For this example, we’ll test a random forest classifier for the built-in cesium features,
and a 3-nearest neighbors classifier for the others, as suggested by Guo et al.
(2012).
from cesium.build_model import build_model_from_featureset
from sklearn.ensemble import RandomForestClassifier
from sklearn.neighbors import KNeighborsClassifier
from sklearn.cross_validation import train_test_split
train, test = train_test_split(np.arange(len(eeg["classes"])), random_state=0)
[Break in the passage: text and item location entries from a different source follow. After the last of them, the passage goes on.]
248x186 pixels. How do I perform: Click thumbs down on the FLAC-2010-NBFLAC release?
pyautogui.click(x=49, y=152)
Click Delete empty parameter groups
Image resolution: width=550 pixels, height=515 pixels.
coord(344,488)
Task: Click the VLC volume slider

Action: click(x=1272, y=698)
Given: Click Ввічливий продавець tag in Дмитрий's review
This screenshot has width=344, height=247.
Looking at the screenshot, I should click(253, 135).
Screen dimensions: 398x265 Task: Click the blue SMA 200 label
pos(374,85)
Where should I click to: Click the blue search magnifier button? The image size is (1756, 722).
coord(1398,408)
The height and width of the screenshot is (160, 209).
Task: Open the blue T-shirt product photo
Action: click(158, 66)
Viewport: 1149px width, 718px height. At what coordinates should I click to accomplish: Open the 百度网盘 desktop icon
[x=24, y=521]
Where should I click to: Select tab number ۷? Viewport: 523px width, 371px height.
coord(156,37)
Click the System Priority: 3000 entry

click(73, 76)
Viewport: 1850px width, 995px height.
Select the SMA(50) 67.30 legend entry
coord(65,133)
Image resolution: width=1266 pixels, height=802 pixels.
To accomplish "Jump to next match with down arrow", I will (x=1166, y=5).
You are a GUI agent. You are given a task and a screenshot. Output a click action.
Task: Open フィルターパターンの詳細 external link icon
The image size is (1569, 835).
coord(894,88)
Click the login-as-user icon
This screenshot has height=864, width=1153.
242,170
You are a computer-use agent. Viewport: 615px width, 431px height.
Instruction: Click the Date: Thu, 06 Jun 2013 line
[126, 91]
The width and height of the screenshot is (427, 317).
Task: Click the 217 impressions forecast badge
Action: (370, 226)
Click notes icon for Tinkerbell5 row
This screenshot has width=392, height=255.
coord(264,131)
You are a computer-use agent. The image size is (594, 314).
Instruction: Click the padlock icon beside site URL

rfc_param_grid = {'n_estimators': [8, 16, 32, 64, 128, 256, 512, 1024]}
model_cesium = build_model_from_featureset(fset_cesium.isel(name=train),
RandomForestClassifier(max_features='auto',
random_state=0),
params_to_optimize=rfc_param_grid)
knn_param_grid = {'n_neighbors': [1, 2, 3, 4]}
model_guo = build_model_from_featureset(fset_guo.isel(name=train),
KNeighborsClassifier(),
params_to_optimize=knn_param_grid)
model_dwt = build_model_from_featureset(fset_dwt.isel(name=train),
KNeighborsClassifier(),
params_to_optimize=knn_param_grid)
Prediction
Making predictions for new time series based on these models follows the same pattern:
first the time series are featurized using
featurize_timeseries,
and then predictions are made based on these features using
predict.model_predictions,
from sklearn.metrics import accuracy_score
from cesium.predict import model_predictions
preds_cesium = model_predictions(fset_cesium, model_cesium, return_probs=False)
preds_guo = model_predictions(fset_guo, model_guo, return_probs=False)
preds_dwt = model_predictions(fset_dwt, model_dwt, return_probs=False)
print("Built-in cesium features: training accuracy={:.2%}, test accuracy={:.2%}".format(
accuracy_score(preds_cesium[train], eeg["classes"][train]),
accuracy_score(preds_cesium[test], eeg["classes"][test])))
print("Guo et al. features: training accuracy={:.2%}, test accuracy={:.2%}".format(
accuracy_score(preds_guo[train], eeg["classes"][train]),
accuracy_score(preds_guo[test], eeg["classes"][test])))
print("Wavelet transform features: training accuracy={:.2%}, test accuracy={:.2%}".format(
accuracy_score(preds_dwt[train], eeg["classes"][train]),
accuracy_score(preds_dwt[test], eeg["classes"][test])))
Built-in cesium features: training accuracy=100.00%, test accuracy=83.20%
Guo et al. features: training accuracy=90.93%, test accuracy=84.80%
Wavelet transform features: training accuracy=100.00%, test accuracy=95.20%
The workflow presented here is intentionally simplistic and omits many important steps
such as feature selection, model parameter selection, etc., which may all be
incorporated just as they would for any other scikit-learn analysis.
But with essentially three function calls (featurize_time_series,
build_model_from_featureset, and model_predictions), we are able to build a
model from a set of time series and make predictions on new, unlabeled data. In
upcoming posts we’ll introduce the web frontend for cesium and describe how
the same analysis can be performed in a browser with no setup or coding required.